But the Italians held grimly on; they turned at bay on the Piave and in the mountains, and checked the onrush of Austrians and Germans. Then, supported by French and British reinforcements, but still inferior in numbers, they continued for a year longer to hold up almost the whole strength of Austria. That winter the poor were very near starvation in the cities of Italy, and the peasants had to cut down their olive groves for fuel. The following spring part of the French and British reinforcements were withdrawn to France, together with an Italian contingent which numerically balanced the French and British who remained in Italy.
The Austrians also lost their German support and sent some of their own troops to France, but they retained their numerical superiority on the Italian Front.
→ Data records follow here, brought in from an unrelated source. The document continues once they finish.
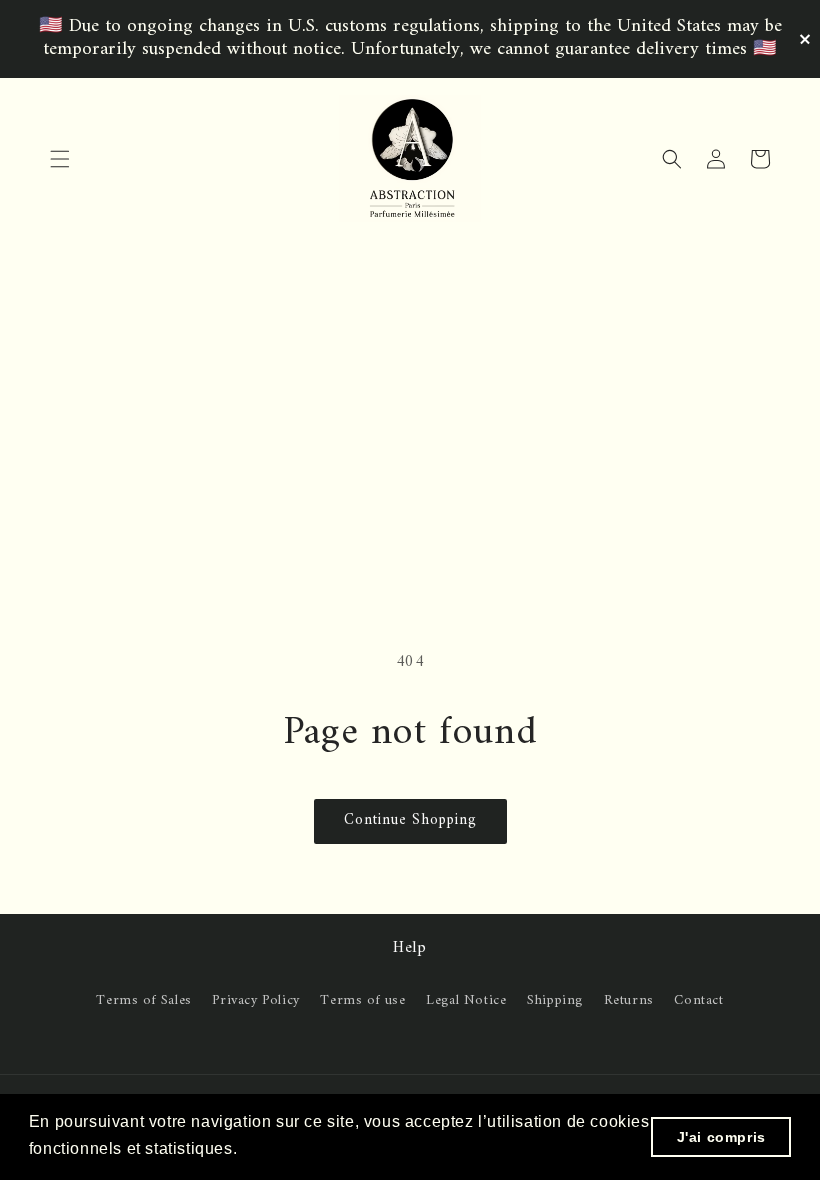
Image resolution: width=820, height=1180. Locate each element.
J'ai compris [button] (721, 1137)
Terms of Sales (143, 1000)
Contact (698, 1000)
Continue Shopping (410, 820)
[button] (60, 159)
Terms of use (362, 1000)
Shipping (555, 1000)
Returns (629, 1000)
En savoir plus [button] (299, 1148)
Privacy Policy (255, 1000)
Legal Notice (466, 1000)
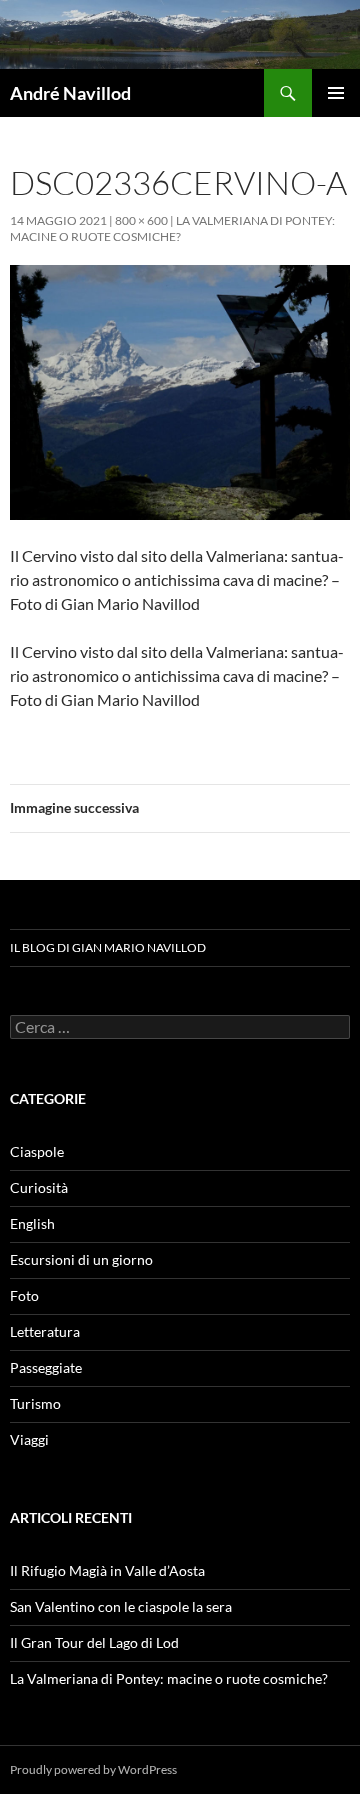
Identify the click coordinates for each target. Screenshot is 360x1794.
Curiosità (39, 1187)
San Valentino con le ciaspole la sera (121, 1606)
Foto (24, 1295)
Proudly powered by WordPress (93, 1769)
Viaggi (29, 1439)
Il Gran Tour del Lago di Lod (94, 1642)
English (32, 1223)
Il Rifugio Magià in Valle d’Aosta (107, 1570)
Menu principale (336, 93)
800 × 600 (141, 220)
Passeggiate (46, 1367)
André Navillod (70, 93)
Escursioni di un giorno (81, 1259)
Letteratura (45, 1331)
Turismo (35, 1403)
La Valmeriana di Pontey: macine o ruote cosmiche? (172, 228)
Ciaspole (37, 1151)
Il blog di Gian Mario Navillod (108, 947)
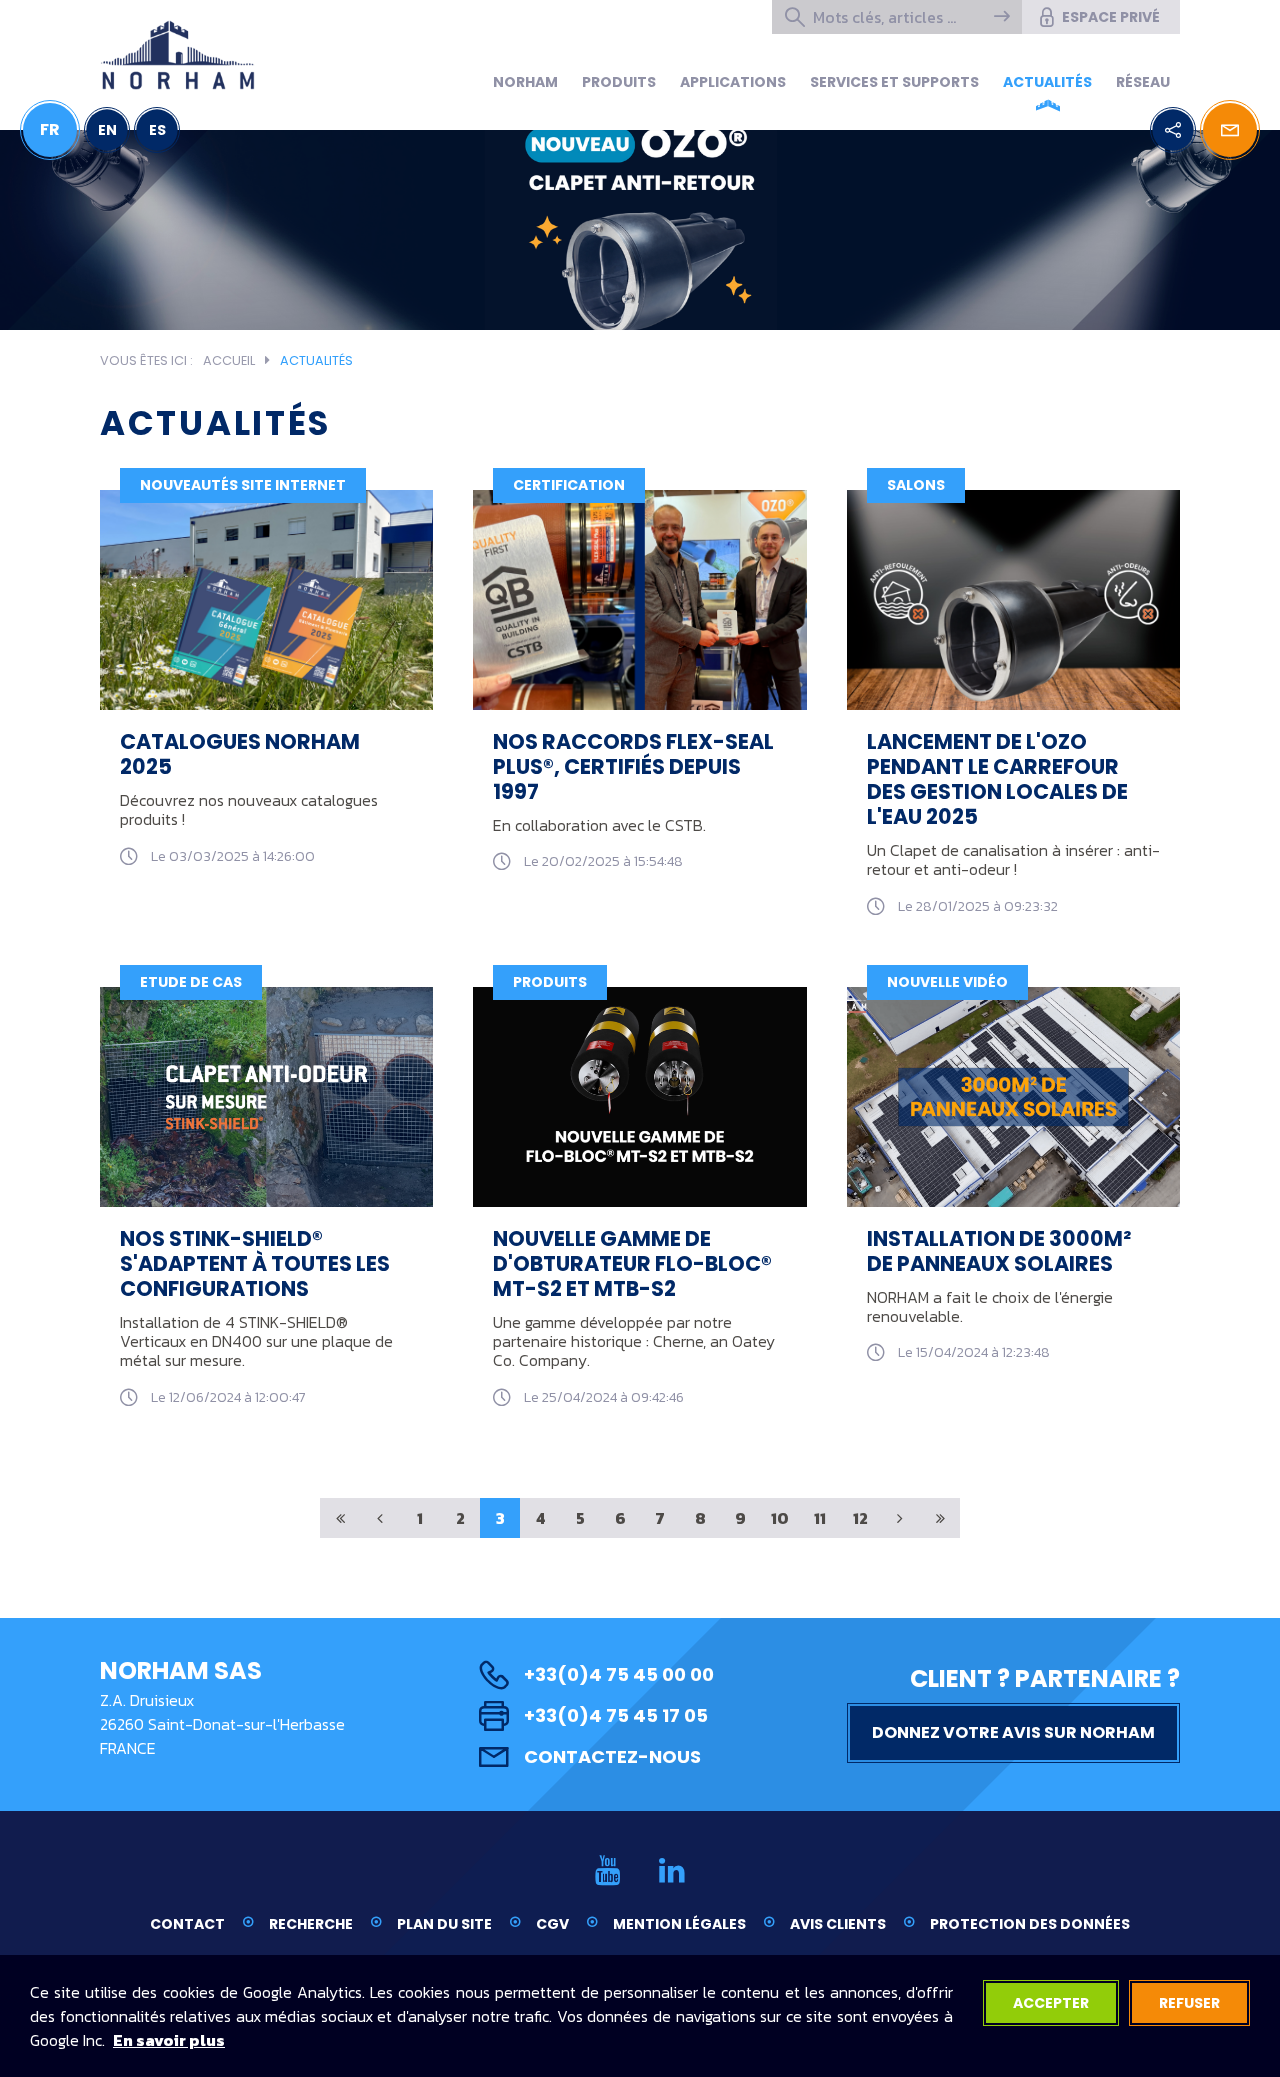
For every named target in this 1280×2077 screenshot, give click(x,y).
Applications (733, 82)
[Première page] (340, 1518)
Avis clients (838, 1924)
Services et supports (894, 82)
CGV (552, 1924)
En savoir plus (169, 2040)
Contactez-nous (612, 1756)
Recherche (311, 1924)
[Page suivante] (900, 1518)
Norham (525, 82)
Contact (187, 1924)
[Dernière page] (940, 1518)
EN (107, 130)
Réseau (1143, 82)
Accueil (229, 360)
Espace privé (1111, 17)
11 (820, 1518)
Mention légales (679, 1924)
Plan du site (444, 1924)
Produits (619, 82)
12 (860, 1518)
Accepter (1051, 2003)
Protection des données (1030, 1924)
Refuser (1189, 2003)
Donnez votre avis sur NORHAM (1013, 1732)
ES (157, 130)
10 (780, 1518)
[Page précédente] (380, 1518)
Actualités (1047, 82)
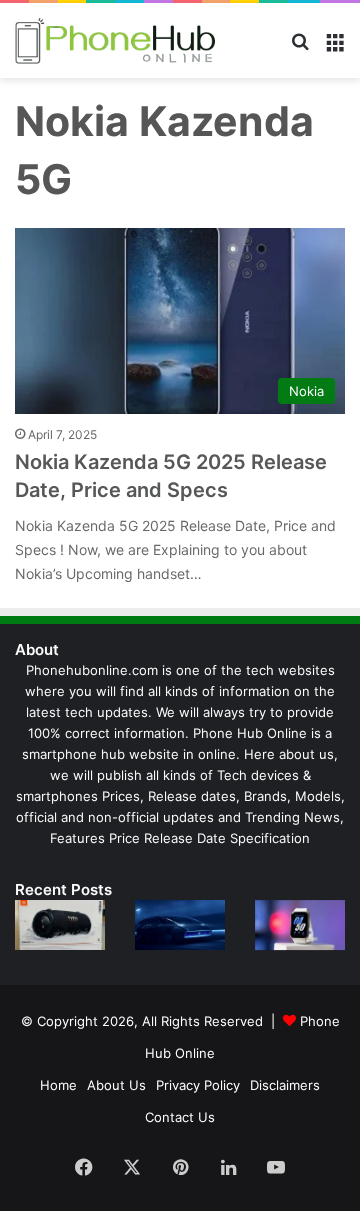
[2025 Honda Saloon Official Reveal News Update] (180, 925)
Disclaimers (285, 1085)
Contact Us (180, 1117)
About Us (116, 1085)
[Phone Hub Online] (115, 40)
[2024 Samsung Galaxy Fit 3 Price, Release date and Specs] (300, 925)
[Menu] (335, 48)
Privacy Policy (198, 1085)
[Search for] (300, 48)
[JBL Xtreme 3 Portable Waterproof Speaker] (60, 925)
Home (58, 1085)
In June they launched a great attack on a seventy-mile front, which was to have made an end of Italy; but the Italians beat them back. Then four months later, after an intense effort of preparation, Italy, still inferior in numbers and material, struck for the last time and utterly destroyed the Austrian Army in the great battle which will be known to history as Vittorio Veneto. The Austrians lost twice as many prisoners and four times as many guns at Vittorio Veneto as they had taken at Caporetto.
The war on the Italian Front was over, the Austrian Army was broken beyond recovery, the Austrian State was dissolving into its national elements, which only tradition, corruption and brute force had for so long held together. Italy, heroic and constant, had endured to the end, and with her last great gesture had both completed her own freedom, and given their freedom to those who had been the instruments of her enemies.
PART II
SOME EARLY IMPRESSIONS
CHAPTER II
FROM FOLKESTONE TO VENICE
On the 6th July, 1917, I arrived at Folkestone armed with a War Office letter ordering my “passage to France for reinforcements for Siege Artillery Batteries in Italy.” I had a millpond crossing in the afternoon, and that evening left Boulogne for Modane.